Top Cities for Your Startup Base
Choosing the right city in Taiwan is a trade-off between cost and talent. Here’s how the three main hubs stack up for a bootstrapped founder like you.
- Taipei is the talent magnet—highest costs (cost index 54.7, rent index 19.6) but the deepest pool of skilled workers. If you need specialized hires from day one, you’ll pay for it.
- New Taipei City sits in the middle (cost index 51.1, rent index 17.4). It’s close enough to Taipei’s talent without the full sticker shock, but you’re still paying a premium.
- Taichung is your best bet for lean operations. With a cost index of 47.6 and rent index of just 12.5, your dollar goes further. The tech scene is growing fast, and you can launch a dropshipping business here for an average of $2,082—the cheapest startup in Taiwan.
Actionable insight: If you’re bootstrapping, base yourself in Taichung. Your rent alone will be roughly 36% cheaper than Taipei, and you can reinvest those savings into building your product or team. The talent is there—it’s just less expensive to access.
Why Taiwan's Rent Index Is a Game Changer
If you're bootstrapping your first venture, rent can eat you alive. Not in Taiwan. With a national rent index of just 14.2, you're looking at one of the cheapest places in Asia for office or warehouse space. To put that in perspective, even in Taipei—the priciest city—the rent index hits only 19.6. That's a fraction of what you'd pay in Hong Kong or Singapore.
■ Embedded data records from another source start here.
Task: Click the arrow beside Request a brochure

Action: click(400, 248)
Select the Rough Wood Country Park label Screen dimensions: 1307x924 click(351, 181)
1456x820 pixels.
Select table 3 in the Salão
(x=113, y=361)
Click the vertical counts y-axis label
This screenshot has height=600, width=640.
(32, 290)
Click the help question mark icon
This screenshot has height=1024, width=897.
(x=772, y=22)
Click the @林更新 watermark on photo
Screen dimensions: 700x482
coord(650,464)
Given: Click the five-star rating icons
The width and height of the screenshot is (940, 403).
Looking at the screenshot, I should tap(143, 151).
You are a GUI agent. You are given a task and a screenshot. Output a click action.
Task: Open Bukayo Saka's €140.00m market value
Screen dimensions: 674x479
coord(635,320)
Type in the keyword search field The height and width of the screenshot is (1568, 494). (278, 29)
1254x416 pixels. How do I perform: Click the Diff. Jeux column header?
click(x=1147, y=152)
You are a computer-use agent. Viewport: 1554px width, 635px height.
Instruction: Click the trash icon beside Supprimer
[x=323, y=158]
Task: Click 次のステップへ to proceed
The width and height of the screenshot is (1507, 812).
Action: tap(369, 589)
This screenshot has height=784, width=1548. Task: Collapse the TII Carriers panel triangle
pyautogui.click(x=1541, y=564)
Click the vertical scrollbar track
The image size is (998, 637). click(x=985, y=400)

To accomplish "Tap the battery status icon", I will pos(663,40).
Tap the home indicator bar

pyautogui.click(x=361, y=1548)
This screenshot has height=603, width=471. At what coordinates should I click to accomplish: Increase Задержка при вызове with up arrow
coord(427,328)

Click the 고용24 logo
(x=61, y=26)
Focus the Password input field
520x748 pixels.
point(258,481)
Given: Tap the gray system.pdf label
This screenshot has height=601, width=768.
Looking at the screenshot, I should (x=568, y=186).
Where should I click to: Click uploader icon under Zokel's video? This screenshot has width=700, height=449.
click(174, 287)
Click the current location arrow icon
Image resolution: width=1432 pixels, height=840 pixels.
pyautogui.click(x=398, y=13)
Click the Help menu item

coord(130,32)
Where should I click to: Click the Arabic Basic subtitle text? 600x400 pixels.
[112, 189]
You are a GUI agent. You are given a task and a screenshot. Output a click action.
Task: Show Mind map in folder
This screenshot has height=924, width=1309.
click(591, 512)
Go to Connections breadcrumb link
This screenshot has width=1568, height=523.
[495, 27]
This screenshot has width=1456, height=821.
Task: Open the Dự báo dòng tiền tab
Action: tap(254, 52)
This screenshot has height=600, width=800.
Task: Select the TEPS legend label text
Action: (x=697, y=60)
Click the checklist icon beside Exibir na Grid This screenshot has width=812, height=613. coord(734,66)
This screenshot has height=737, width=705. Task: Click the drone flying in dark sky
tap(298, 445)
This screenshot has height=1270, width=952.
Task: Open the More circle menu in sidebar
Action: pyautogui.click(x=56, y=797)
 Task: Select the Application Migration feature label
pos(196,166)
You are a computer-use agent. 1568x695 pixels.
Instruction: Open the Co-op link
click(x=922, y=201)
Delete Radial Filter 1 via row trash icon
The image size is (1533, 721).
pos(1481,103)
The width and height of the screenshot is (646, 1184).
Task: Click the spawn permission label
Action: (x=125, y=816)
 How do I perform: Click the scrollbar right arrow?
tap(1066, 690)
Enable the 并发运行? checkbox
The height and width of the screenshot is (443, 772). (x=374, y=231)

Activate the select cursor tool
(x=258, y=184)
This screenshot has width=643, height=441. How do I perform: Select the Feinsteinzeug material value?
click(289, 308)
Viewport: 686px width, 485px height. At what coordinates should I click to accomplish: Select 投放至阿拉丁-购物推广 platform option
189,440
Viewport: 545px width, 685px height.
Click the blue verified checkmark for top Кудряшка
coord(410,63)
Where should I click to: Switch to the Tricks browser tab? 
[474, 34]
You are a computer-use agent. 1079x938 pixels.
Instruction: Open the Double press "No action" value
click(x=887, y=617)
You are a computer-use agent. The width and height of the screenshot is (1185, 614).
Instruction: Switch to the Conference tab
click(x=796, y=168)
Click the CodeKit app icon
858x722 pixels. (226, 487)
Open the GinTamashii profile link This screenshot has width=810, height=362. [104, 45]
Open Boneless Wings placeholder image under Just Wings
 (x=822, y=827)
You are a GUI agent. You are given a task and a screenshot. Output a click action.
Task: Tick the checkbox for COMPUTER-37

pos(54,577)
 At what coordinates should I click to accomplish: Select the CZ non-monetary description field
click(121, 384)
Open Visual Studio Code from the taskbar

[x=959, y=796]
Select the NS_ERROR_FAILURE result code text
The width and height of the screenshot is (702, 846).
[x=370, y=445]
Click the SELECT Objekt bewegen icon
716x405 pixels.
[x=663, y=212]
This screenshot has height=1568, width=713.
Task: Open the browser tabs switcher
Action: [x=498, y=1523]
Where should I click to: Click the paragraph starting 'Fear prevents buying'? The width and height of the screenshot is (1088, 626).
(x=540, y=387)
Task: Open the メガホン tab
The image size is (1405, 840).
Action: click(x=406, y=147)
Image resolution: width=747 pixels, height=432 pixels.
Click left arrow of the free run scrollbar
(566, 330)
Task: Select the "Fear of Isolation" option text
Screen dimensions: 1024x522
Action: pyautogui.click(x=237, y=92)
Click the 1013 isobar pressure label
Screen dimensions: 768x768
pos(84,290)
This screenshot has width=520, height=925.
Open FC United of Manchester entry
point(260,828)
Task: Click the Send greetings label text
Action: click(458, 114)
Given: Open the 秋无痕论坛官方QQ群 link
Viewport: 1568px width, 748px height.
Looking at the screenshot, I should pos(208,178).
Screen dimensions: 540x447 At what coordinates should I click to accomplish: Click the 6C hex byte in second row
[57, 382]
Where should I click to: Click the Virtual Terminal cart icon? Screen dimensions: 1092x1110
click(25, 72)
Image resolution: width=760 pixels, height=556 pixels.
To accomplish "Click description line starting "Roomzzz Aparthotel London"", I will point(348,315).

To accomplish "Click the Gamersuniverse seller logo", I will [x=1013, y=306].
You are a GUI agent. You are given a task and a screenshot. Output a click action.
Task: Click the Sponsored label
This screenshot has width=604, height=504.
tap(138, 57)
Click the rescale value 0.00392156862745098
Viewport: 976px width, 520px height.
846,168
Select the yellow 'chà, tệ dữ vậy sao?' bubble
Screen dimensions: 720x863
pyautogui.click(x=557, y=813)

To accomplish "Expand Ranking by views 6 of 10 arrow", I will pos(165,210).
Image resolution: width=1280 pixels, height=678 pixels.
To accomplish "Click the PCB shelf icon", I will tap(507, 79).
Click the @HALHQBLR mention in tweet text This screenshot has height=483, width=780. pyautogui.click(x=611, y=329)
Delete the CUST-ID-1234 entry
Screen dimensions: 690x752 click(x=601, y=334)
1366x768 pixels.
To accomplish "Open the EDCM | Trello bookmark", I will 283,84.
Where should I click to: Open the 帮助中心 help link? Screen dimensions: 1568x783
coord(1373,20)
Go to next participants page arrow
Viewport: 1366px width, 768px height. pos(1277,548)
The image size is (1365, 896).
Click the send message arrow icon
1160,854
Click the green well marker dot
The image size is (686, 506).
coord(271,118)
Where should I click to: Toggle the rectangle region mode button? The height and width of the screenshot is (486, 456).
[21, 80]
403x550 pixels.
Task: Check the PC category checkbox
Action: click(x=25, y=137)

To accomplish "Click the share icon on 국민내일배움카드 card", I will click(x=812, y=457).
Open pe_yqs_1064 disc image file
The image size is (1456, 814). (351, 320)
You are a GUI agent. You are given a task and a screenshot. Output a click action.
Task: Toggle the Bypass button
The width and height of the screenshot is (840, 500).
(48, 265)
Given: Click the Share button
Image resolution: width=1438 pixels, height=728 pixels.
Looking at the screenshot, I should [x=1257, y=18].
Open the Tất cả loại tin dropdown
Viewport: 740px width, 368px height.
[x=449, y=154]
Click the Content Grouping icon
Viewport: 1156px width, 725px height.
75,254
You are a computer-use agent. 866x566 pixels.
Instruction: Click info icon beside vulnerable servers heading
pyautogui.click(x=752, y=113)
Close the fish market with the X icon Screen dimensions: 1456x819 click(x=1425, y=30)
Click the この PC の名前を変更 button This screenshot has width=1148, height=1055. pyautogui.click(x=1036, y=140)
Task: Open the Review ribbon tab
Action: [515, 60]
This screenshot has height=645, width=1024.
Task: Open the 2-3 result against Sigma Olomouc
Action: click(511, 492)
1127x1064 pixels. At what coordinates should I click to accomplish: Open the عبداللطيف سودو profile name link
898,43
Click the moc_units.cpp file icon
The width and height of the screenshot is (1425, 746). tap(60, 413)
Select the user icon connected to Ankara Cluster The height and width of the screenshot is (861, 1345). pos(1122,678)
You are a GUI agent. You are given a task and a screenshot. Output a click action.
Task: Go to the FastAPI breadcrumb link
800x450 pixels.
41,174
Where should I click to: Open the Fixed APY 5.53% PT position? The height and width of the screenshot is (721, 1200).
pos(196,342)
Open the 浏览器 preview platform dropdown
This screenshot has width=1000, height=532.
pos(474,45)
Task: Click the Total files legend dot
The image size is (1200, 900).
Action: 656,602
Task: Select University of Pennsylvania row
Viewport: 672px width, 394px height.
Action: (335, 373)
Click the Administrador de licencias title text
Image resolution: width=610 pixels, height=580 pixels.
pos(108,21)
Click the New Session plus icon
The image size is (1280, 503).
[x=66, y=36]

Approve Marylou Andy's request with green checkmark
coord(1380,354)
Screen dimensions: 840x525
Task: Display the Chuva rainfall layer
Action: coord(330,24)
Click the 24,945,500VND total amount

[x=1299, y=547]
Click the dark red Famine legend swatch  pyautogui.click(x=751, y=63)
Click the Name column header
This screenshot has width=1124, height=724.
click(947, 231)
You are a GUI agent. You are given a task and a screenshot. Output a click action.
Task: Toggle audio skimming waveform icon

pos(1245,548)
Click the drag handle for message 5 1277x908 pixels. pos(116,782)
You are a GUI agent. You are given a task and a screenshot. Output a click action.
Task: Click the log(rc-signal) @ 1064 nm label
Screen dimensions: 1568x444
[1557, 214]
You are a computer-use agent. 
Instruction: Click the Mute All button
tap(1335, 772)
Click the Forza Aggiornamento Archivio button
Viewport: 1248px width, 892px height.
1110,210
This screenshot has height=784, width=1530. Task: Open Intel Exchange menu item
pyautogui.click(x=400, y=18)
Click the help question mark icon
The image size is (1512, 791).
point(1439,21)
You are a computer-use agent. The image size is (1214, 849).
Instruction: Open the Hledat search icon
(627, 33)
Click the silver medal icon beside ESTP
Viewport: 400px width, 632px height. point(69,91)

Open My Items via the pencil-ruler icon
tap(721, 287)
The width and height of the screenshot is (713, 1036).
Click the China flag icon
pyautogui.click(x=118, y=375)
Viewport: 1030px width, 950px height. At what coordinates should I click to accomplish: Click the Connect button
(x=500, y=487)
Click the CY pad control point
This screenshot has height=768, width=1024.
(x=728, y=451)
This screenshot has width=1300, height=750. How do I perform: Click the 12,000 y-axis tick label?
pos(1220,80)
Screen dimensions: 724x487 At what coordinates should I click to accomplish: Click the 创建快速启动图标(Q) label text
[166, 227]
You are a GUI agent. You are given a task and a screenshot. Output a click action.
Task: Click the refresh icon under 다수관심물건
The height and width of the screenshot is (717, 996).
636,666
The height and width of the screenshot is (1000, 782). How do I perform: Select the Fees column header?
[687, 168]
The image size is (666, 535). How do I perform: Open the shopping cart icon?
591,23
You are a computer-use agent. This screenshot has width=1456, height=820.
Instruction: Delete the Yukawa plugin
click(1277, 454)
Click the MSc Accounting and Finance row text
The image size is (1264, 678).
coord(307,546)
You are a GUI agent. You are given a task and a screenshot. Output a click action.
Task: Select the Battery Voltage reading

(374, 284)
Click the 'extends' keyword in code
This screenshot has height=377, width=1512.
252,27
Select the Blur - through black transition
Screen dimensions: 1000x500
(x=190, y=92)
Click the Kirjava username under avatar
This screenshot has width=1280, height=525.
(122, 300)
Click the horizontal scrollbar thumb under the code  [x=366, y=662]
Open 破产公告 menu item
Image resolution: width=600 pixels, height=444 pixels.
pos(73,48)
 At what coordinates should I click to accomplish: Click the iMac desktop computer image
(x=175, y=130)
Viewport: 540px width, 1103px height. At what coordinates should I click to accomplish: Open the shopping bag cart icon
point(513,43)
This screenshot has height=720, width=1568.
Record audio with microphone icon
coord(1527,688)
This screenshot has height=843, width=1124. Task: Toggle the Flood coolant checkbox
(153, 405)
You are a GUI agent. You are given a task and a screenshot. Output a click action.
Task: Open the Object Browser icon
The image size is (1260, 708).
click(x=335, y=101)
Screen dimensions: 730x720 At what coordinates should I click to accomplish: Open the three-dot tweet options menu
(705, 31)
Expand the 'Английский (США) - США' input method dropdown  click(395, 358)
Here's the real kicker: you can set up shop in Taichung, where the rent index drops to 12.5 and the overall cost index sits at 47.6. That means your monthly rent for a decent space could be under $600 USD—which also happens to be the average monthly wage here. So your staffing costs align perfectly with your overheads.
Your actionable move: Start your dropshipping business (average startup cost: $2,082) from a low-cost city like Taichung. You'll keep your rent under $200/month and have your entire operation running for less than what a month's deposit costs in Singapore. That's not just cheap—that's a competitive edge.